══ Bloque de texto ══
Siempre es triste deshacerse de un amigo de toda la vida, aunque se trate de un ser ficticio, de un personaje imaginario. Mis dos (falsos) amigos de la infancia son Tintín y James Bond. Al primero creo que lo conservaré hasta que la diñe, pero del segundo me despedí definitivamente hace unas noches, tras tragarme en Amazon su última aventura, Sin tiempo para morir, que conseguí no ver en el cine pese a la insistencia de mi niño interior, que no es más pesado porque no entrena lo suficiente y siempre me está recordando lo felices que fuimos cuando descubrimos a 007 a los seis o siete años en el cine de Canet de Mar, localidad del Maresme en la que pasábamos las vacaciones estivales. Aunque hace tiempo que las películas de James Bond cada vez son más malas y uno ha encontrado alternativas más estimulantes (pienso en la saga de Jason Bourne o en las entregas de Misión Imposible protagonizadas por Tom Cruise), mi niño interior nunca ha dejado de darme la chapa cada vez que se estrenaba una, y yo solía ceder, aunque saliera del cine ciscándome en todo en general y en él en particular.
Con No time to die me planté, pero no me sirvió de nada: ambos sabíamos que acabaríamos viéndola en cuanto se emitiera por televisión, como así fue. Pero creo que esta vez se me ha acabado la paciencia, pues las dos horas y media de aburrimiento supino que me infligió la última aventura de 007 fueron un latazo considerable, y creo que se hizo extensivo a mi maldito niño interior, al que no noté nada satisfecho tras la proyección. El guion (escrito por cuatro o cinco personas, incluida la usualmente brillante Phoebe Waller- Bridge, a quien debemos series tan meritorias como Fleabag o Killing Eve) era confuso, rutinario y tedioso a más no poder. Los intentos de humanizar (¿qué falta hacía?) a 007 eran penosos. El malo no tenía maldita la gracia (Rami Malek, el alter ego de Freddie Mercury en Bohemian Rhapsody). Y el protagonista, Daniel Craig, que en otras películas cumple muy dignamente, siempre me ha parecido que era ideal para interpretar una biopic de Vladimir Putin, pero que resultaba siniestro como James Bond. Conclusión: hasta aquí hemos llegado, querido James. Y a mi niño interior, que lo zurzan. A ver si crece de una vez y me deja en paz.
═══
══ Fragmento original ══
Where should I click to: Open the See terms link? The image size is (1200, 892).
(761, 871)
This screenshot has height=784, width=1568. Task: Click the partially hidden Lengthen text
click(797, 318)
═══
> Trabajo pendiente:
1. ¿Qué película de 007 se terminó viendo en Amazon según el texto sobre James Bond?
2. Prolonga el texto sobre James Bond a partir de su última oración.
Los datos no intervienen en esto.

> Resultados por tarea:
1. Sin tiempo para morir (No time to die).

2.
Y una cita de Bergamín
Experimento cierta tristeza, eso sí. A fin de cuentas, un amigo ficticio (al igual que ciertos desconocidos: aún no he superado la muerte de David Bowie) da tantas alegrías como uno real. Y nunca olvidas el momento en que lo conociste. Recuerdo como una epifanía salvífica el visionado de Dr. No, una película barata que cosechó un inesperado éxito internacional y con la que, de paso, descubrí los encantos de la otredad (que diría Machado) al ver salir de las aguas a Ursula Andress. A partir de entonces tuve una cita anual con 007. Me tragué Desde Rusia con amor y Goldfinger. Alcancé el culmen de mi admiración por Bond con Operación Trueno (aún tengo el cartel colgado junto a la mesa en la que escribo). Cuando sustituyeron a Sean Connery por Roger Moore, encajé el reciclaje humorístico del personaje con suma dignidad y hasta lo disfruté. Empecé a aburrirme con Timothy Dalton y vi las películas protagonizadas por Pierce Brosnan por pura inercia (más la tabarra inevitable de mi niño anterior). Con las de Daniel Craig empecé a cabrearme y a pensar que ya era demasiado mayor para tragarme semejantes chorradas (aunque no para engancharme a otros salvadores de la humanidad, como el John McClane de Die hard o los citados Jason Bourne o Ethan Hunt). Empezaba a hacerse evidente que la cosa iba a acabar mal con 007, como así ha sido. Y lo peor es que no sé si la culpa es suya o mía o del maldito niño interior. En cualquier caso, es triste, muy triste, y dan ganas de citar a Bergamín: “Qué poco me va quedando/De lo poco que tenía/Todo se me va acabando/Menos la melancolía”.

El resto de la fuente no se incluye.